Prolexic Technologies, a division of Akamai that specialize in Distributed Denial of Service (DDoS) protection services, issued a high alert threat advisory on NTP amplification DDoS attacks.
Due to the availability of new DDoS toolkits that make it simple to generate high-bandwidth, high-volume attacks with just a handful of servers, Prolexic has seen a surge in this attack method. With the current batch of NTP amplification attack toolkits, malicious actors could launch 100 Gbps attacks - or larger - by leveraging just a few vulnerable NTP servers.
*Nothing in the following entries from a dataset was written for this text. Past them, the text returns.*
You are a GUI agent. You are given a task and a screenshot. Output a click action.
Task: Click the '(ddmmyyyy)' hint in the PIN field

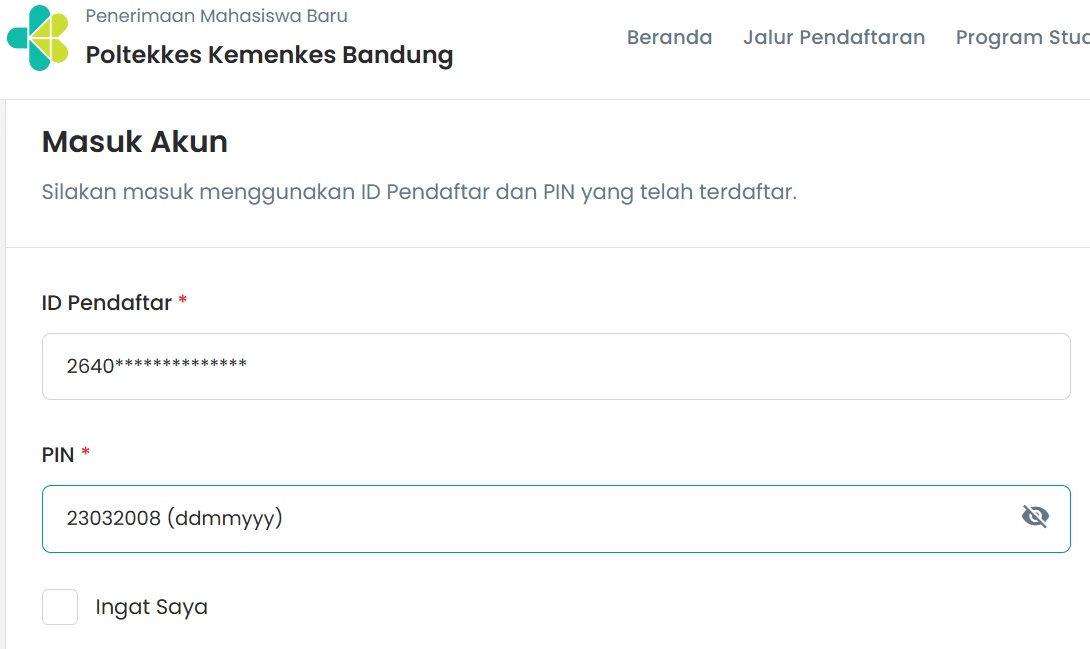pyautogui.click(x=225, y=518)
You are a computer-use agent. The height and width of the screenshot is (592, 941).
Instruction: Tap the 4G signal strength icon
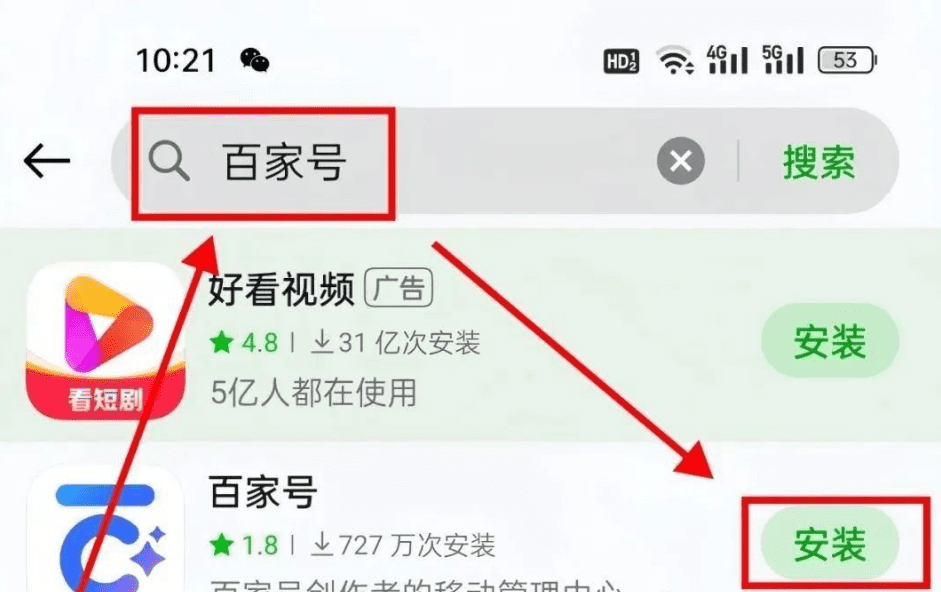tap(727, 59)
Some highlights of the threat advisory -- in just one month (February 2014 vs. January 2014):
- The number of NTP amplification attacks increased 371.43 percent
- Average peak DDoS attack bandwidth increased 217.97 percent
- The average peak DDoS attack volume increased 807.48 percent
"During the month of February, we saw the use of NTP amplification attacks surge 371 percent against our client base," said Stuart Scholly, SVP/GM Security, Akamai Technologies. "In fact, the largest attacks we've seen on our network this year have all been NTP amplification attacks."
http://www.prolexic.com/
In December 2013, Akamai agreed to acquire Prolexic, a start-up based in Hollywood, Florida, for a net cash payment of approximately $370 million.
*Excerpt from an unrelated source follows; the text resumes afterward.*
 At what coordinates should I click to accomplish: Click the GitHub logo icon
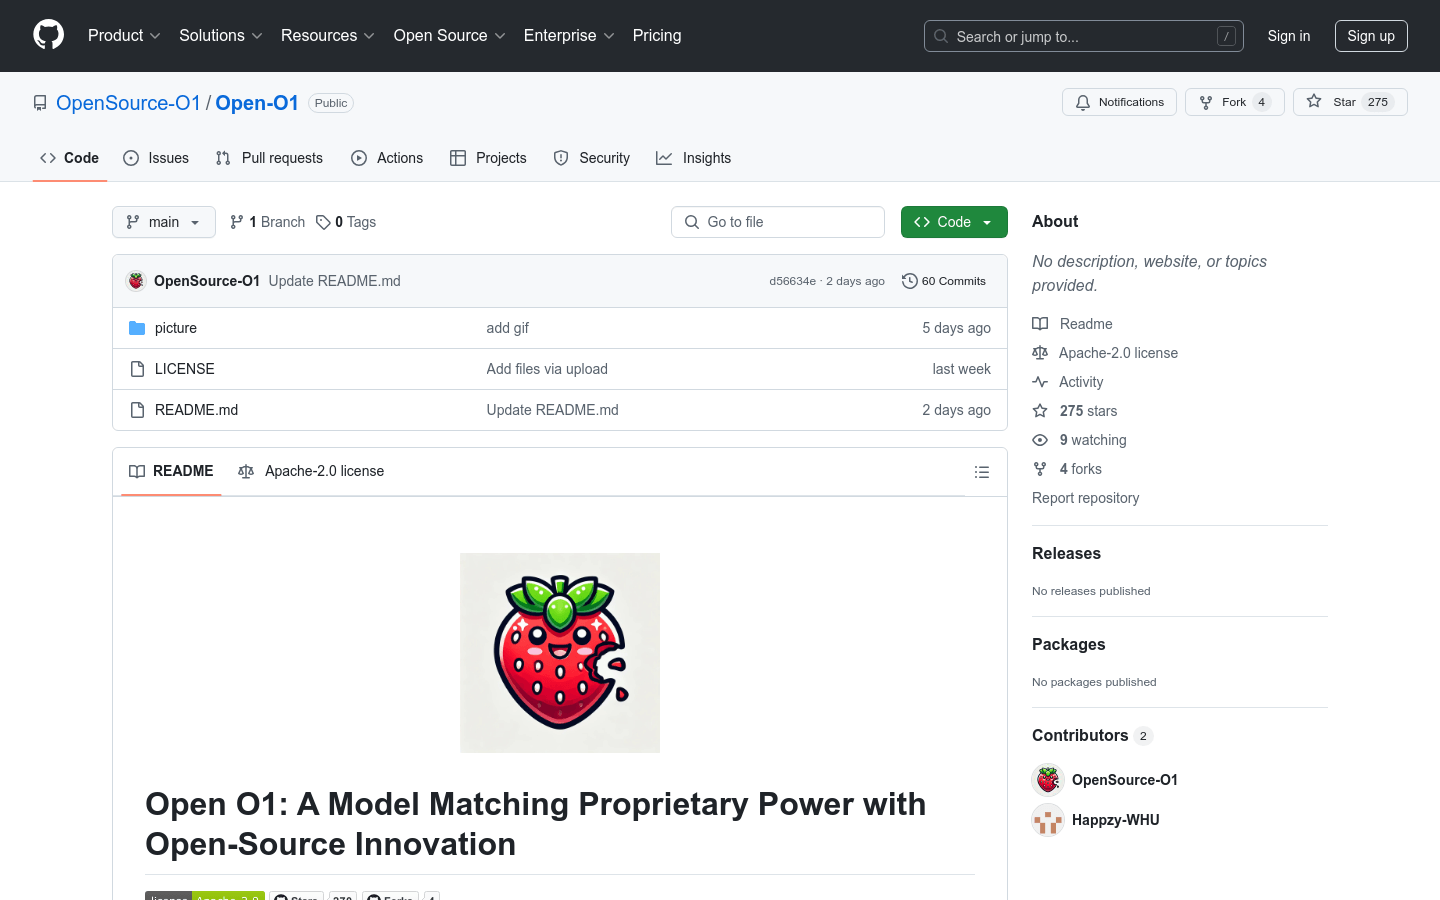pyautogui.click(x=48, y=35)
Prolexic offers a FIPS 140-2 SSL/TLS Layer 7 DDoS detection, monitoring and analysis solution for protecting data centers and enterprise IP applications from attacks. Prolexic operates a DDoS "scrubbing center" in Ashburn, Virginia and San Jose, California as well as other facilities in London and Hong Kong. The company says its solution was used to mitigate the largest Gbps attack faced to date (167 Gbps), as well as the world’s most powerful attack campaign (144 million packets per second). Its customers include some of the world’s largest banks and the leading companies in e-Commerce, SaaS, payment processing, travel/hospitality, gaming, energy and other at-risk industries. The company has previously disclosed global partnerships with HP, Level 3, BT, NTT and Datacraft.